Africa: Mobile Phones, Radio Promote Rights, Says Amnesty International
Much needs to be done to secure human rights in Africa, but "the tide is turning" and mobile phones and FM radio have arguably done more than most other conventional methods to pursue this objective, reports Amnesty International in its annual report.
"In many countries in Africa," says Amnesty, "there is now a vibrant civil society, which, although often still repressed, can no longer be ignored by those in power."
The advocacy group's secretary-general, Salil Shetty, says in the report that, across the world, 2010 "may well be remembered as a watershed year when activists and journalists used new technology to speak truth to power... Information is a source of power, and for those challenging the abuse of power by states and other institutions, it is an exciting time."
Shetty also praises what he calls the innovative use of tracking and recording abuses pioneered by the Ushahidi.com website in Kenya.
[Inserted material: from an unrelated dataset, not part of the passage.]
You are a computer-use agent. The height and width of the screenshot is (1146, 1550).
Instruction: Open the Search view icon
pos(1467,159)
He says the site has opened up a whole new set of possibilities for conflict prevention.
But he also points out that "there is nothing magical or deterministic about the Internet and other communications technologies" and warns that technology itself "neither respects nor undermines human rights... Technology will serve the purposes of those who control it – whether their goal is the promotion of rights or the undermining of rights.
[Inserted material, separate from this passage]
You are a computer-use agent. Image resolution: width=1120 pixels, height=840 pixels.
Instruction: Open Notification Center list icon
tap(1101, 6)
"We must be mindful that in a world of asymmetric power, the ability of governments and other institutional actors to abuse and exploit technology will always be superior to the grass-roots activists, the beleaguered human rights advocate, the intrepid whistleblower and the individual..."
And while recognizing the contribution of WikiLeaks to promoting human rights, Shetty says the morality of revealing secret cables written by American diplomats was not clear-cut.
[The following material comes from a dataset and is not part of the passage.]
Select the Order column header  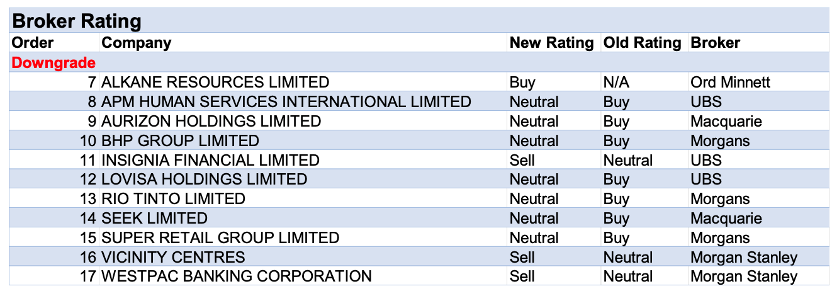(33, 43)

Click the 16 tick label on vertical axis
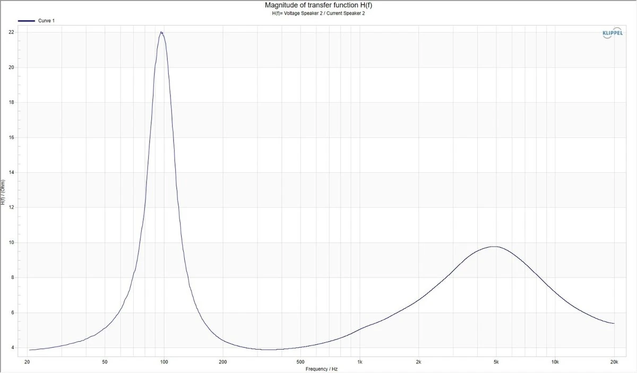(11, 137)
"The dissemination of documents with apparent insufficient concern regarding the security of those exposed and the controversy surrounding the sexual offences case against Julian Assange [the founder of WikiLeaks] made moral clarity difficult."
He nevertheless says that those who see the behaviour of WikiLeaks as amoral need to be aware that "those who live with the daily abuses of power may understandably celebrate WikiLeaks. Their last hope for accountability is disclosure – however messy, embarrassing and apparently counter-productive it may be."